Last October, Google CEO Sundar Pichai sent a late-night tweet pledging that he would “drop everything” to fix the company’s abomination of a cheeseburger emoji. At the time, the cheese on Google’s burger was underneath the meat patty, which is bafflingly wrong. A week later, an engineer at the company tweeted a picture of the cafeteria’s “Android Burgers,” which were all-beef patties, brioche buns, and goddang cheese slices underneath the meat.
If there’s that kind of correlation between a controversial emoji and what’s on the cafeteria menu, then Google employees will be served green salads topped with sliced eggs for the next several days.
Last week, Jennifer Daniel, a UX manager at Google, revealed that some of their emoji have been slightly modified for the upcoming Android P Beta 2 release. In a Twitter thread, she revealed that the newest version of the goat will be less homicidal looking, the turtle won’t look like it just ate a handful of Xanax, and redheads and balds will finally have emoji representation.
No one cared, because they were all losing their minds over a damn salad, and the fact that Google has opted to pick the eggs out of it. “There's big talk about inclusion and diversity at Google so if you need any evidence of Google is making this priority may I direct your attention to the [salad] emoji,” she wrote. “We've removed the egg in Android P beta 2, making this a more inclusive vegan salad.”
She was probably kidding—at least about it being an example of Google’s commitment to diversity—but not about the salad becoming vegan. Daniel further clarified that the salad’s update was actually to “create an image more faithful to Unicode's description,” which is “a bowl of healthy salad, containing lettuce, tomato, and other salad items such as cucumber."
The change was not well-received. “Are the people at Google cracking up?
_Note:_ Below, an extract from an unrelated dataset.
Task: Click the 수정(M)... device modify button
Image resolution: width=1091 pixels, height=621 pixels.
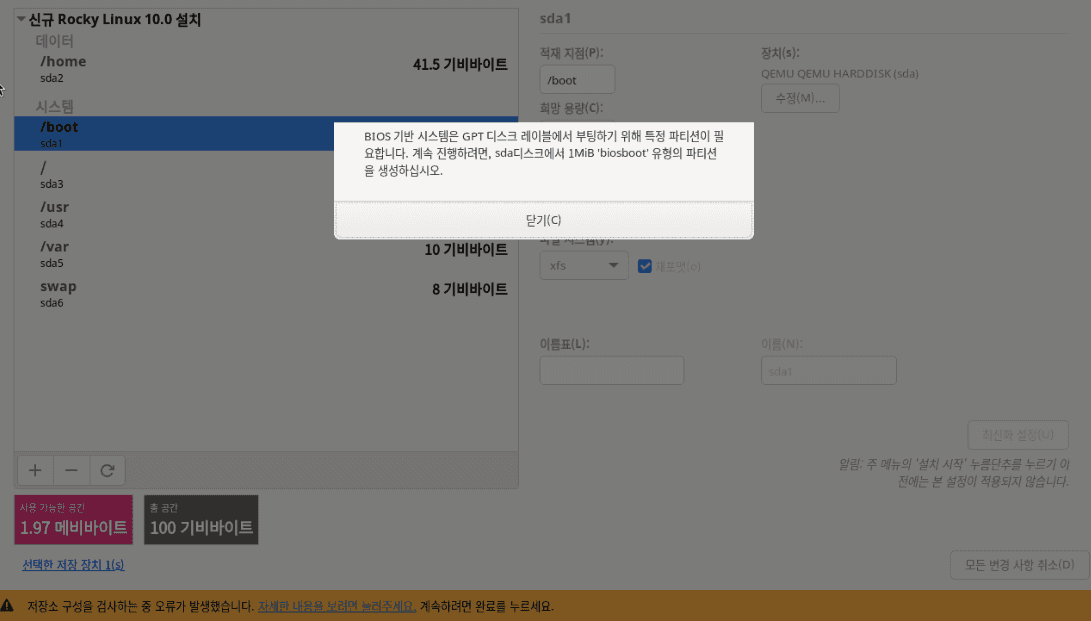Action: pos(800,98)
We completely understand that vegans choose not to eat eggs, but in the UK egg sales are up by almost 5 percent and many people love them, so it seems a shame for the majority to be missing out due to concern for offending one group," a British Egg Information Service spokesperson told The Register. “Eggs are the perfect salad accompaniment for non-vegans—full of protein, vitamins and minerals, as well as being delicious.”
And the Countryside Alliance—the organisation that stood up for a butcher who was being threatened by vegans—took its displeasure a step further. “It's utterly ridiculous that a company like Google is bending to the warped ideology of a tiny number of vegan activists,” Tim Bonner, the chief executive at the Alliance, told the Telegraph. “We entirely understand that some people don't want to eat meat or animal products but getting upset about the fact that other people might want to eat an egg is utter insanity.” (Piers Morgan and Dana Loesch also tweeted their disapproval, but who cares about them, tbh).
According to Emojipedia, Android is the only platform that puts an egg in its salad: Apple’s includes cucumbers and red onions, Samsung serves up lettuce and sliced peppers, and Facebook throws some black olives and croutons into its salad bowl.
Honestly, the only emoji I’ve used for the past year-plus is the facepalm. As long as Google doesn’t tinker with that one, we’re still cool.